Carolina Reaper - Morgane Montoriol

"Mais rien n'empêche de haïr l'homme qu'on vénère. De le vouloir mort, pieds ballants, nuque brisée par une corde atta-

chée à la branche d'un arbre. […] Les sentiments n'existent pas pour faire sens. Ils sont l'exact inverse.

L'illogisme dans sa forme la plus pure."



Caroline Reaper, c’est la plume décomplexée et gouailleuse de Morgane Montoriol. Un ton sans gêne et mégalo, pourtant totalement désabusé. C’est décalé. Rugueux. Mordant. Extravagant.

Les personnages ne sont pas attachants, mais ils ont ce truc en plus - des aspérités hautes comme des montagnes, râpeuses comme du granit, une présence évidente - qui donne envie d’en savoir plus. Ça m’a rappelé le ton de son premier roman, mais il y a ici davantage de puissance et de finesse. Une belle couche d’épaisseur en plus, aussi.

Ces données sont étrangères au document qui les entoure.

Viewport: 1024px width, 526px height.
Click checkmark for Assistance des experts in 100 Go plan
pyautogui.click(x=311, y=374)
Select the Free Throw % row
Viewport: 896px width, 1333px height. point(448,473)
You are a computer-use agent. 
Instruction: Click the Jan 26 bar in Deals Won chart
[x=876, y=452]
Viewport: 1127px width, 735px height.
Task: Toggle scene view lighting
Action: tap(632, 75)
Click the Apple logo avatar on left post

L’histoire baigne dans une atmosphère poisseuse et malsaine aux lourds relents de faux-semblants, dissimulés sous de parfaites façades dorées à l’or fin du pouvoir. Car la notoriété et l’argent rachètent tout, non ? La blancheur virginale de l’âme comme le toilettage de la conscience.

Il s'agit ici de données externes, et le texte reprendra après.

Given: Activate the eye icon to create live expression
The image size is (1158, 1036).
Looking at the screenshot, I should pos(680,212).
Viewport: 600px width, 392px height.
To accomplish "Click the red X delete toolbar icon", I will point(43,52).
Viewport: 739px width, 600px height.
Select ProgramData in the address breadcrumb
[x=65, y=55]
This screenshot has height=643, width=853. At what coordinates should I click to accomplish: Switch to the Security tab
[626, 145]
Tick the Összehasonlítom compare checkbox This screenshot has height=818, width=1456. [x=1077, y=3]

Il y a définitivement quelque chose de nauséeux entre ces lignes. Ça sent le soufre et les tréfonds de l’âme humaine. La violence qui couve jusqu’à déborder dans les plates bandes méticuleusement alignées au cordeau. C’est malaisant. Et pourtant d’une haute addictivité.

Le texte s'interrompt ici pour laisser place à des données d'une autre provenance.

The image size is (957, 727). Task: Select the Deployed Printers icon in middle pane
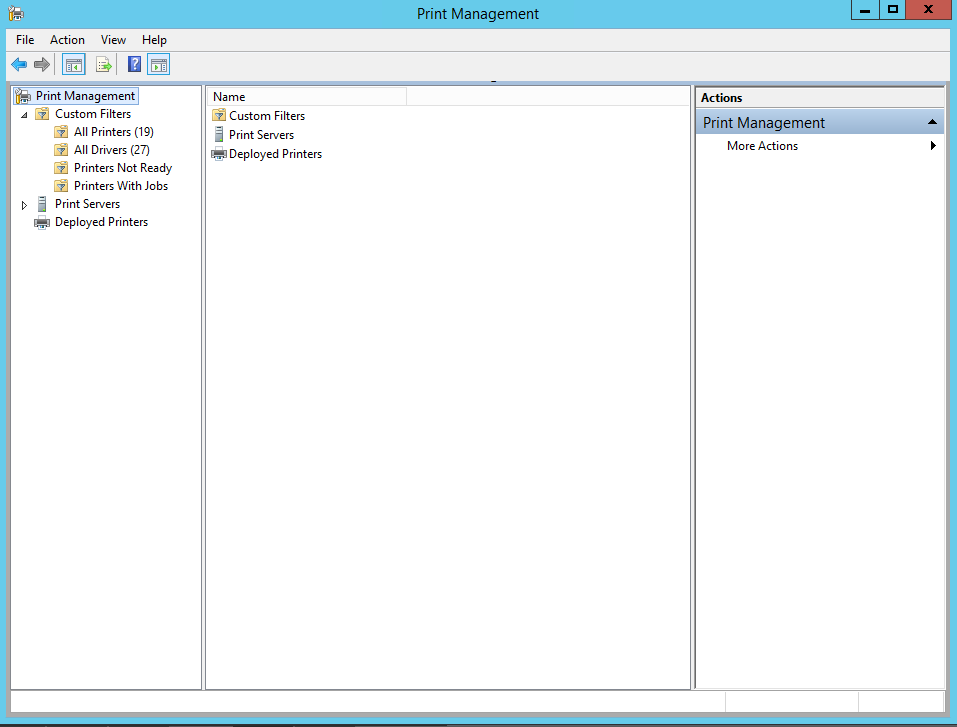[218, 153]
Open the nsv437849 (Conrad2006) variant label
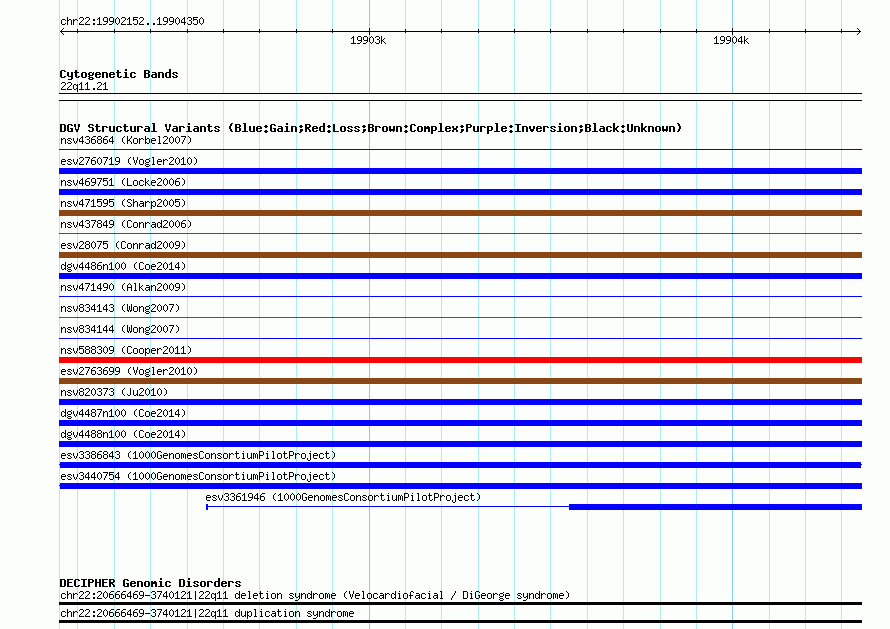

Ce livre, je n’ai pas pu le lâcher. Il m’a dérangée autant qu’il m’a intriguée. Si j’ai supputé certaines choses, d’autres sont arrivées sans s’annoncer, preuve que les fils du canevas étaient soigneusement enchevêtrés et que cette histoire n’était pas seulement cynique et tapageuse, opulente dans son histoire comme dans sa trame, mais tout aussi bien pensée.

Sans doute Too much pour certains, son extravagance à la noirceur crasse et décomplexée aura su me séduire de bout en bout.


Corolina Reaper, c’est un mélange de thriller et de roman noir sauce pétrole fumée, infusée au piment et déglacée à l’extravagance.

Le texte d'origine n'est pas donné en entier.